┌──

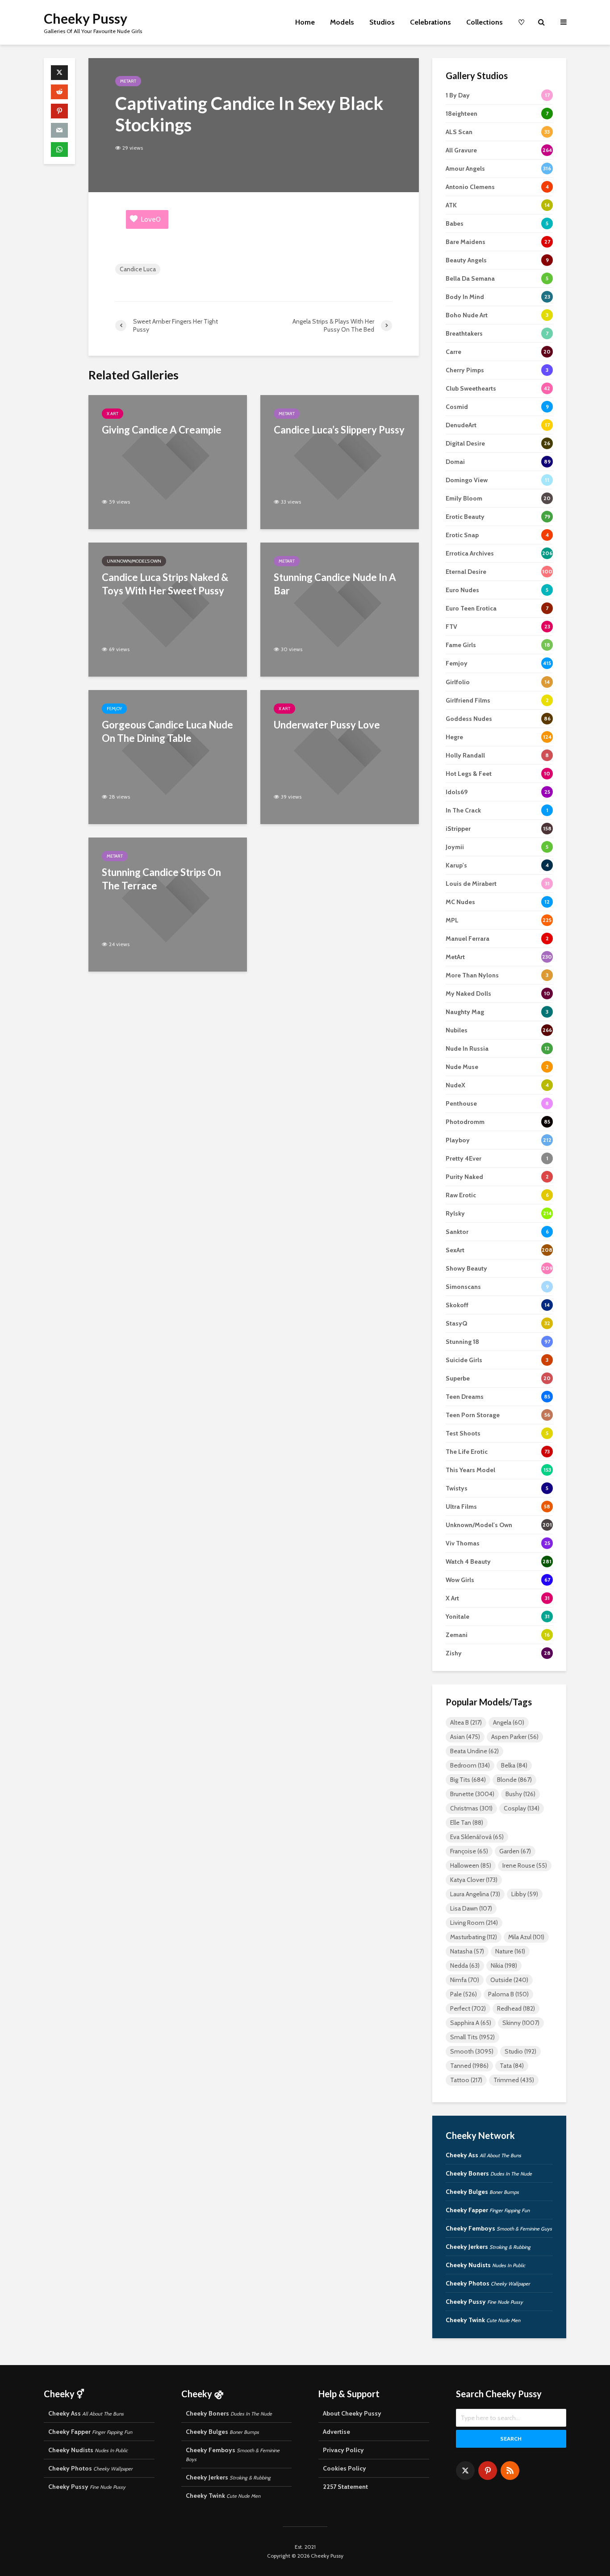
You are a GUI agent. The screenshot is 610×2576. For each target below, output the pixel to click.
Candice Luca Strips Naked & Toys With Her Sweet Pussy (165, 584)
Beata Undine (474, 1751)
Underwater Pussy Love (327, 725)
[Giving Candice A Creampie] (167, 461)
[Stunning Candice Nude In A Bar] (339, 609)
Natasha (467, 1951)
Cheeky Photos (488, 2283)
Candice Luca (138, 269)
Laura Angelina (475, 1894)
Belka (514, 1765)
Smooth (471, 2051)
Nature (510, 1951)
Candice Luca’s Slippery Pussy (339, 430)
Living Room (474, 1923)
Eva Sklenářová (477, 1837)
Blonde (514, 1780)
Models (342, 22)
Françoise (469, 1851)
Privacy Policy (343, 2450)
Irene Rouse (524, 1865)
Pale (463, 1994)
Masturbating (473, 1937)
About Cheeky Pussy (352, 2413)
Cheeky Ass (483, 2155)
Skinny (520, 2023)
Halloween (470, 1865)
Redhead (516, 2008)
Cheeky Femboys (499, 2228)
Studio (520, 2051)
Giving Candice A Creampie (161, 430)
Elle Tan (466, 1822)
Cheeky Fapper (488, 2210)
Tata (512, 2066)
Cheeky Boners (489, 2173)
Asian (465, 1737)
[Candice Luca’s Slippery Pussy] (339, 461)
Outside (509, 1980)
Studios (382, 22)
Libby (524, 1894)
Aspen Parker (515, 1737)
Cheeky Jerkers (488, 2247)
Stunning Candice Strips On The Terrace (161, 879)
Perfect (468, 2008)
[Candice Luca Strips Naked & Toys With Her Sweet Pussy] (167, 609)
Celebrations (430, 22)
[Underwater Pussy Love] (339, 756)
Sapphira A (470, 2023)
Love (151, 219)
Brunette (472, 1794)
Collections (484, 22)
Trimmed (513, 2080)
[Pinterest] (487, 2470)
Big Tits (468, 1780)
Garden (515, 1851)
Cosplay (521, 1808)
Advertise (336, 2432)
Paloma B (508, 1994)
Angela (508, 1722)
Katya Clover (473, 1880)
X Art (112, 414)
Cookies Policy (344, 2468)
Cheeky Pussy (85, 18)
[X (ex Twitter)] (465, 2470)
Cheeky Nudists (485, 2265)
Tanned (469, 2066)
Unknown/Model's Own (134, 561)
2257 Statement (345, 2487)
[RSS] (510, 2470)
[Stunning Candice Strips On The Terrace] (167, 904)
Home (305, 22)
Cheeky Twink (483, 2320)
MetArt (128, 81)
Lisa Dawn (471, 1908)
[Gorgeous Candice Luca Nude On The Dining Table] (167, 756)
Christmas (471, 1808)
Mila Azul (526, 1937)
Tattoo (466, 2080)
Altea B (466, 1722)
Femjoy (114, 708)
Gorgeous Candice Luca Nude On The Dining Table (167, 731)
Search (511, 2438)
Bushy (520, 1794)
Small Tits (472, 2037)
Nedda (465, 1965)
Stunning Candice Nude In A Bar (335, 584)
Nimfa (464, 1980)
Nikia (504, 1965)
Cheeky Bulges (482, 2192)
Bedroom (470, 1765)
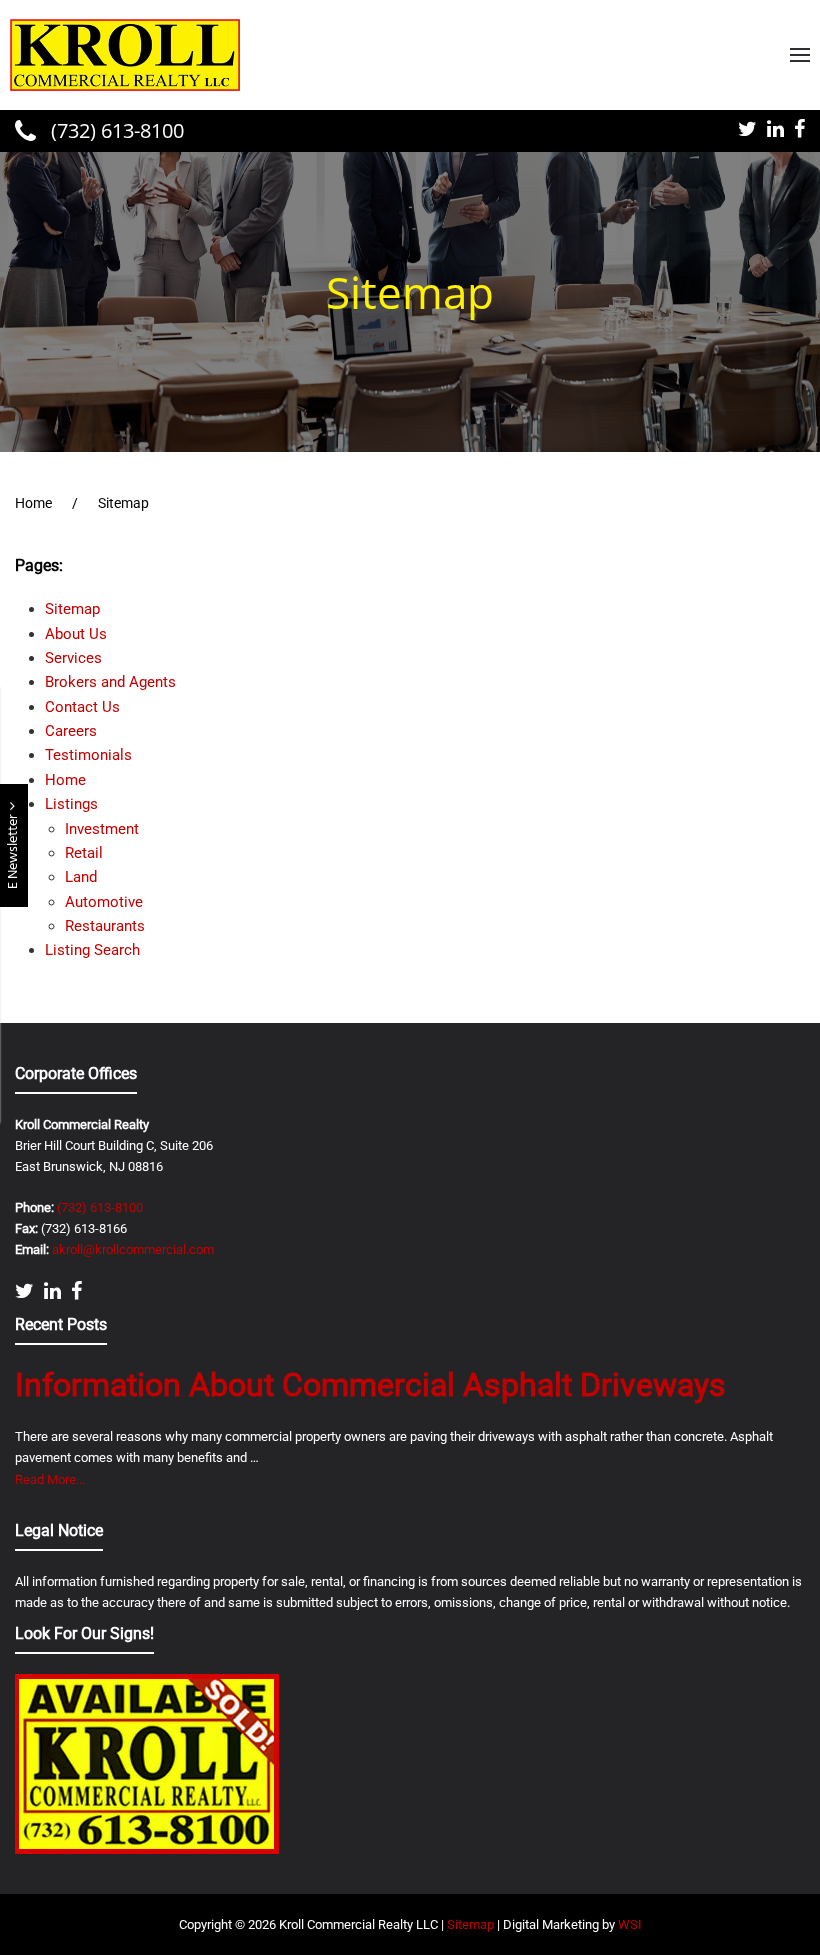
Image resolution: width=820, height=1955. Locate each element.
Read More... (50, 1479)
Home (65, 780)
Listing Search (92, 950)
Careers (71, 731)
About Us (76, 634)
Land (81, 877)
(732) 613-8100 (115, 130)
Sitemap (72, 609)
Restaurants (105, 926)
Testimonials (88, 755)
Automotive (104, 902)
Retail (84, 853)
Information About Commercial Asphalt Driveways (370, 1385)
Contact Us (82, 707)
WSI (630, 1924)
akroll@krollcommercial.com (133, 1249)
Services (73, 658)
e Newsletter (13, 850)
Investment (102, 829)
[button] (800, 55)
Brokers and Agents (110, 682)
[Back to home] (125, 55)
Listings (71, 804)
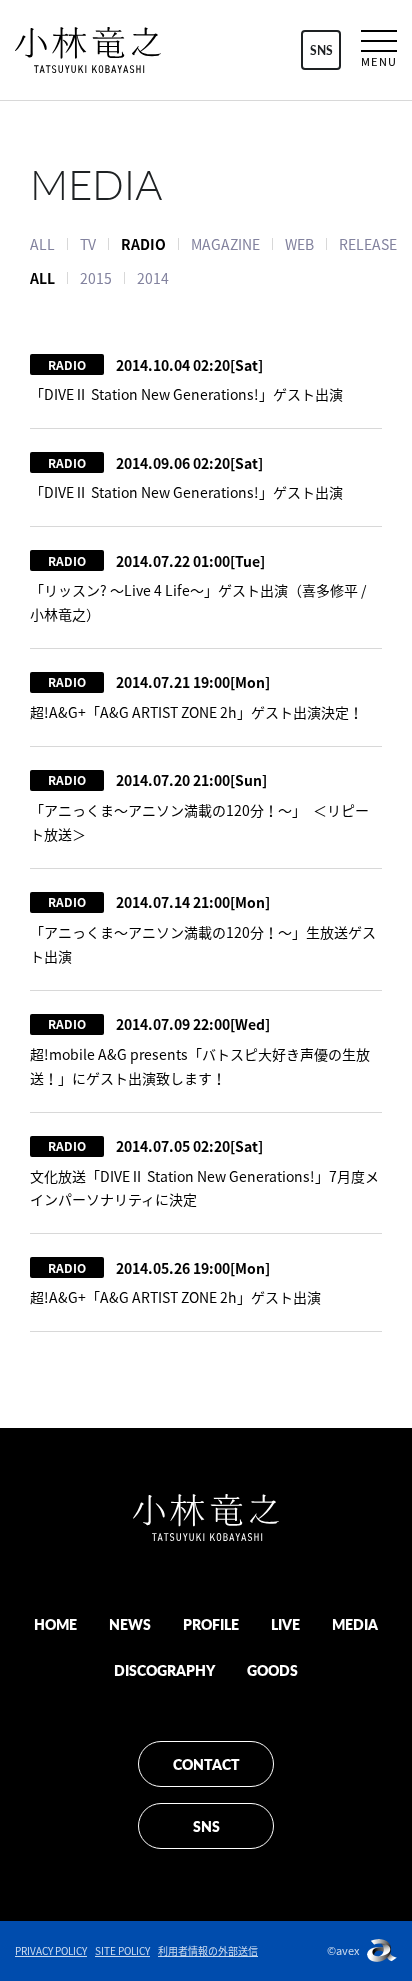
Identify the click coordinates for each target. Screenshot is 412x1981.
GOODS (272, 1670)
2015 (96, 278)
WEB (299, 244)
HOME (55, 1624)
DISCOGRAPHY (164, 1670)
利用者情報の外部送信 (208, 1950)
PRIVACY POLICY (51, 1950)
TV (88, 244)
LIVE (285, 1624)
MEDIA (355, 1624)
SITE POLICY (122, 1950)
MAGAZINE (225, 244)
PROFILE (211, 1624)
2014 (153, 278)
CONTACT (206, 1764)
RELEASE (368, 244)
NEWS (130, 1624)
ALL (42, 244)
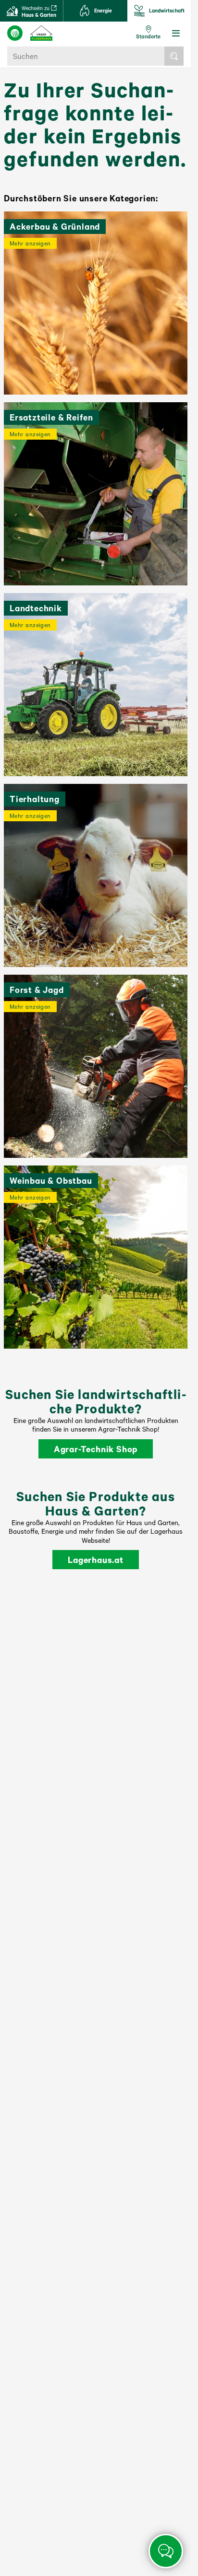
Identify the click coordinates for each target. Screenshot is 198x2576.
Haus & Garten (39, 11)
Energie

└──

INSTRUCTIONS FOR THE TASK> Above are the records. Copy word for word only their lines from the one holding "Bushy (520, 1794)" through the one holding "Image resolution: width=820, height=1955.", both included, and skip the images.

SOLUTION TO THE PROBLEM>
Bushy (520, 1794)
Small Tits (472, 2037)
Nedda (465, 1965)
Stunning Candice Nude In A Bar (335, 584)
Nimfa (464, 1980)
Nikia (504, 1965)
Cheeky Bulges (482, 2192)
Bedroom (470, 1765)
Image resolution: width=820, height=1955. Locate each element.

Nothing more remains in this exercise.